A mí me interesa la melena de Cucurella porque encierra otro tipo de fenómeno portentoso: hace imposible que podamos no localizarle sobre el terreno de juego, absorbe como un agujero negro nuestra atención, de tal manera que cuanto más reparamos en ella menos le miramos a él, y más obligados nos sentimos a recurrir, para explicarle, a la épica o al humor, quizá los dos espejos que mejor reflejan la verdad precisamente porque asumen que no pueden asirla y se contentan con deformarla.

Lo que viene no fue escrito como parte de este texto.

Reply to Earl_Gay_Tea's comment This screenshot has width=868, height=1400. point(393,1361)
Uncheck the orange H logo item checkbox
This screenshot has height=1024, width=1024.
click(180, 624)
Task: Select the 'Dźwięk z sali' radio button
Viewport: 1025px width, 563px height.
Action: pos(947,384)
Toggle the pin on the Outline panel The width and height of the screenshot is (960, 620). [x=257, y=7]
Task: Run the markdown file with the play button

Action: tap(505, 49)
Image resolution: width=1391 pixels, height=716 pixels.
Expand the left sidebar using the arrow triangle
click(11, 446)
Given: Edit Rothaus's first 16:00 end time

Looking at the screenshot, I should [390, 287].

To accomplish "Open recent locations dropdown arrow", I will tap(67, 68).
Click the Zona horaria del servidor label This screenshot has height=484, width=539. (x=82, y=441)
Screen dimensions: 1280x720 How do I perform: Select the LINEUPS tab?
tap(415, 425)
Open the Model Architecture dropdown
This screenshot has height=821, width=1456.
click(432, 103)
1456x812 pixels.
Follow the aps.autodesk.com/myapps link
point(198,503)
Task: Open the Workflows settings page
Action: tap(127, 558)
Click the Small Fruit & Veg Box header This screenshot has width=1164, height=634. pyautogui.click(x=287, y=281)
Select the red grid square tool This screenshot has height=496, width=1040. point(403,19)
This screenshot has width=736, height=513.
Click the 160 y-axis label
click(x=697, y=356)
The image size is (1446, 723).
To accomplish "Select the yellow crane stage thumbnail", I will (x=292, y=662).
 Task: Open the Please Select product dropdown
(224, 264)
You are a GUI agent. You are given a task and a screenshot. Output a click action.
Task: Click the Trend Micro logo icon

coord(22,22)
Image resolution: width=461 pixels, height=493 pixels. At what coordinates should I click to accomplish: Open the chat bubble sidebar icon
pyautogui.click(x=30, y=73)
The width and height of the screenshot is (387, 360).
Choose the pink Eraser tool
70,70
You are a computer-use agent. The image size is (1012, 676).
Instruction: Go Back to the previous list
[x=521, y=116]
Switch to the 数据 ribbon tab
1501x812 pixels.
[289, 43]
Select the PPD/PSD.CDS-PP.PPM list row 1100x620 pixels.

Bien. No soy el primero que señala que Pedro Sánchez fue Cucurella antes de Cucurella. Lo que pasa es que su melena era su voz. Todavía hay quien recuerda cómo nos reíamos durante aquellos debates a cuatro en los que se abrazaba a ella como un náufrago a una tabla de madera. Con qué obscenidad giraba alrededor de su eje, cómo se retorcía a sus expensas igual que si se tratase de una lasciva barra de metal, con qué pericia transformaba todo tipo de piruetas retóricas en sórdidos sonidos aterciopelados y al final, después de apurar el show, cómo nos dejaba a todos como si no hubiese pasado nada desde que había comenzado a hablar. Hoy sabemos que lo que ha pasado desde entonces son seis años de Gobierno y un sinfín de distracciones más.
Con el solapamiento del tiempo y de sus necesidades, lo que se vio obligado fue a añadirle al método unas cuantas cabriolas nuevas. Comenzamos entonces a notar esos andares de telenovela colombiana, esas muecas enigmáticamente imperturbables cuando le cazaban en una mentira, esa forma de legislar. La única explicación lógica es que todo él no sea más que una estratagema diseñada para obligarnos a olvidar cómo pudo ser posible que llegara a la Moncloa. Lo más probable es que no lo entienda ni él, pero ya hemos dicho que en la vida a veces pasan cosas curiosísimas. Y es normal hasta pensar que alguien al que le ha caído una fortuna inexplicable del cielo sienta la necesidad de dilapidarla y de borrar su rastro antes de que cualquiera se la pueda reclamar. Sólo así se entiende que le compense el ruido de medidas absolutamente irresponsables que, una vez agotadas en el debate público, no tiene ni capacidad de sacar adelante; o que se lance cada vez con menos reparos a hablar como lo hacía Chávez. De alguna forma tiene que ocultar todo lo que está acaparando cuando ni siquiera puede gobernar.